I visited my father at the hospital this morning right after teaching my Tuesday morning class. In small talk, he asked me if I enjoyed teaching. When he is not at the hospital, which is always, he lives with me, so we have had this conversation before, I am certain. But this is how it is with him. He idles in conversation, never moving forward nor backward.
I said, “Yes, I love teaching.” To which he replied,
“Maybe that’s what you were born to do.”
I had to think about that for a moment. It’s probably true. I don’t believe he was accusing me of being too pedantic. The context did not warrant it. I’m sure I have been accused of that one before. Sure of it.
But he may be right. I have been a teacher or tutor or coach just about all my life from having younger siblings to helping out the kindergarten kids when I was a sixth grader to tutoring sociology in college for pay to side jobs through college as a Berlitz School of Languages instructor to a high school English department reader to a high school English teacher fresh out of college as my job while I finished law school.
I thought I should be a lawyer (my mother always said I should be), but as it turns out, I was always a teacher and returned to it after practicing law for 12 years and have done so ever since.
I have had the great good fortune to teach so many classes, so many, many of them from composition and writing, to American and British Literature, to paralegal and law courses, to creative writing and life story writing, to art and cooking. I coached soccer for nearly 20 years.
So yeah, maybe it’s true. Maybe I was born to teach. I certainly do enough of it. After all these years, I have a knack for it, maybe even a certain talent, though I am equally certain that I am not the best. There are far more organized and structured college instructors than I am. And my ratings on ratemyprofessors.com are an average of mixed reviews. I have been accused of being a tough grader. That is true. One reviewer wrote: “If you’re stupid and you know it, don’t take her class.” I’m not sure what to make of that.
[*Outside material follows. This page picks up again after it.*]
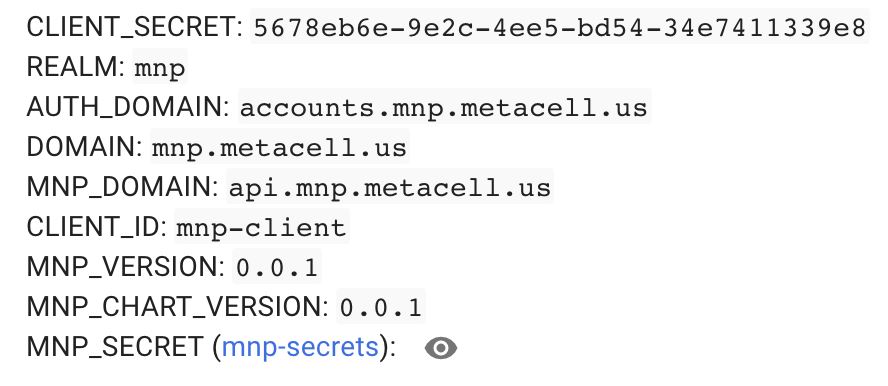Reveal the MNP_SECRET value with eye icon
888x386 pixels.
[x=441, y=348]
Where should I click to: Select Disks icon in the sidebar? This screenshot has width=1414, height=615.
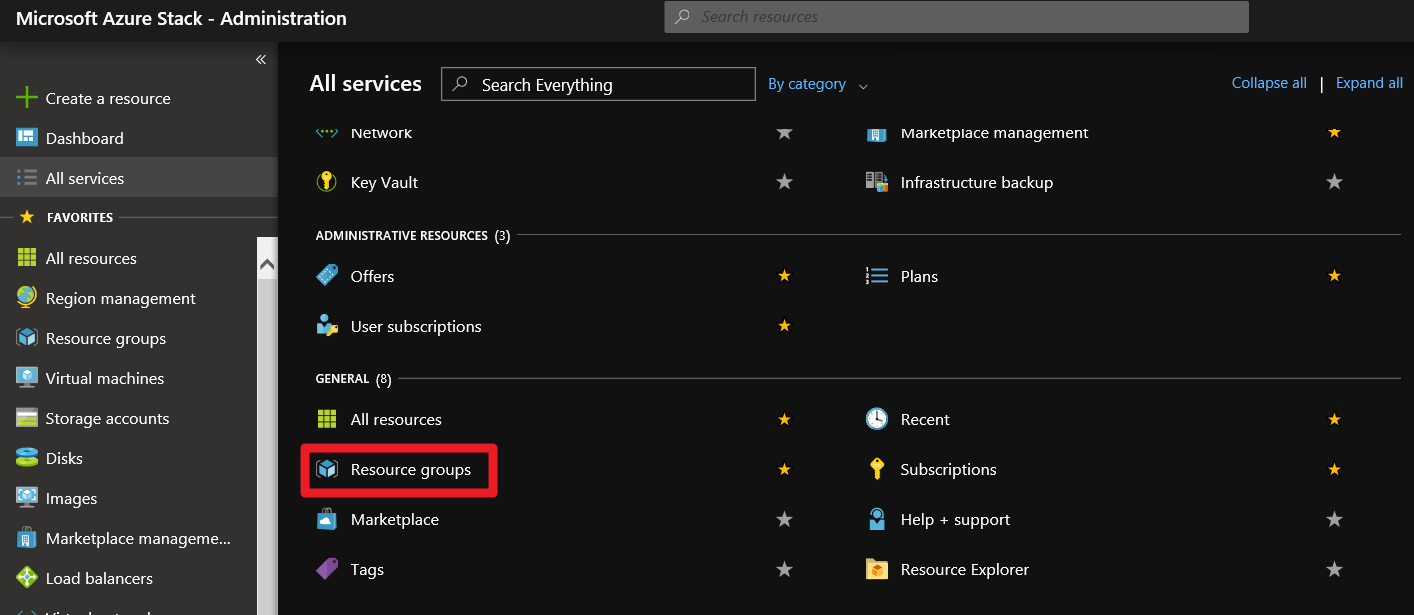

But it’s National Teacher Appreciation week. My students aren’t aware of that, and I am not bound to tell them. But I don’t need to. I am still friends in real life and on Facebook with students I taught in their senior year of high school 32 years ago, professors, business owners and lawyers themselves now. Folks I taught writing tips to ten years back in a class entitled “Writing the Story of Your Life”at a few senior citizen centers down the road 45 minutes are still friends. And dozens of students I see from time to time around town who I’ve taught at the local community college in the last fifteen years have popped up in that amount of time. Kids I coached when they were little are now showing up in my college class room.
I know they appreciate what they learned. Somehow I do. But I don’t think teachers are appreciated enough and in fact, are often ridiculed and belittled as the children they are charged with educating. They certainly are not respected given the status and pay afforded to them in this country. Perhaps that is one reason I felt–against my better instincts–that I should become a lawyer rather than “merely” a teacher when I graduated college. And I have vivid memories of teacher friends having to defend themselves from the old “you have summers off and I wish I had your job” patronizing.
Yet how many of us can remember at least one teacher that influenced them, taught them something and gave them stories to pass on to their own children? We take their continued existence for granted. We take them for granted–except for the one obligatory nod mandated by celebrated days of a week each year in May, primarily in grade school, when kids bring in flowers, apples, mugs, cards or chocolate to their teachers, who smile and fuss in return. I remember my years as room mom in my kids’ classrooms, having to coordinate that event each year as well as the holiday gift in winter and the parting gift in summer.
And I often get Starbucks gift cards or gilded thank you notes at the end of the winter, spring and summer sessions. These are lovely tokens of appreciation. But I also get shorted a class and thus lose my family’s health insurance every five years when the district, state or country suffers budget crises. I’ve been through three of those cycles in fifteen years, sometimes at perilous times in my family’s health history. I am also never guaranteed a class as I do not work under contract, just the good will built over time of performing my job.
This semester was the first in fifteen years that I was paid for office hours, though I hold them throughout the day and night outside my classroom when it ends, at tables on campus, on my way to my other job via telephone and at night when I return via laptop. And I am happy to do so. I love my job. I just wish teaching were as respected and well paid as other jobs with comparable education and training. And the more I teach, the better I am at it, though there is always something to learn as a teacher.
Teaching is in my bones. No doubt. I’m fortunate to do what I love. Remember your teachers this week, most all of them givers–in the spirit of the profession. Hugs to all my teachers, good and bad, for helping build my life and teaching me to pay it forward.
Very nice. Thanks for sharing 🙂
Thank you so much for saying so!
Nice post, very appropriate for this month. Would be nice instead of giving gifts, to encourage students to go back and visit the teachers that impacted them and say thanks. I think that would have more meaning.
I wholeheartedly agree an in-person visit and thank you would go a long way as reward and appreciation.